Wildflower Wednesday: Motherwort

Motherwort

Common Name: Motherwort

Scientific Name: Leonurus cardiaca

Habitat & Range: fields, edges of woodland, possibly your yard

Bloom Time: summer

About: Remember my explanation of the “wort” in plant names? Well, the common name of this plant suggests that either you use it when your mother is coming to visit (perhaps to calm your nerves?) or it looks like a mother. Or, more probably, it was used to treat some sort of menstrual disorder and/or aid in labor. The observant among you may have noted that the scientific name suggests that the plant may be used to treat heart ailments. The very observant might notice that there are also hints toward lions (LEOnurus) and another common name for this plant is Lion’s Tail (I’m thinking that is due to the shape of the leaves).

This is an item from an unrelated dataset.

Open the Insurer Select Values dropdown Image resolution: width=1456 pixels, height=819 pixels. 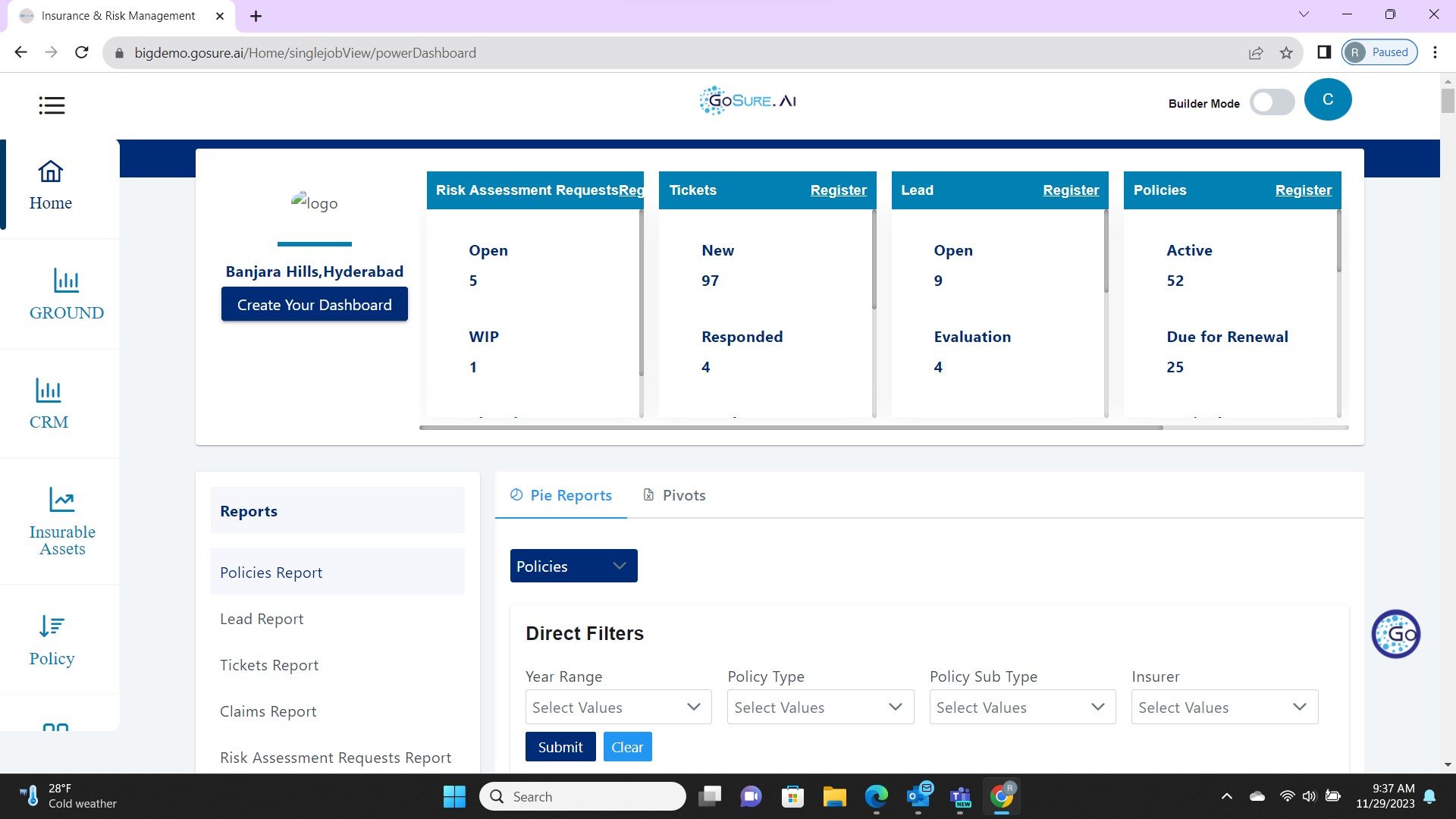coord(1224,707)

Motherwort was introduced from central Asia as a medicinal plant, so it is not native. However, like many Asian introductions to our state (carp, emerald ash borers, etc.) it is widespread, though thankfully not so destructive as some others. It shows up in overgrown back yards where some previous resident may have had an herb garden. But, as with all herbal remedy plants, do your research and be very careful when using them. Sometimes a plant is safe in a particular form or in a diluted amount but dangerous and even deadly in other forms and amounts. Be especially careful with herbs during pregnancy. Sometimes they are purported to help a pregnant woman’s health but actually they can cause cramping and even contractions. So never go by just one source (especially not an Internet source or an old herbal you found in a used bookstore) but check multiple modern reference books for the best information.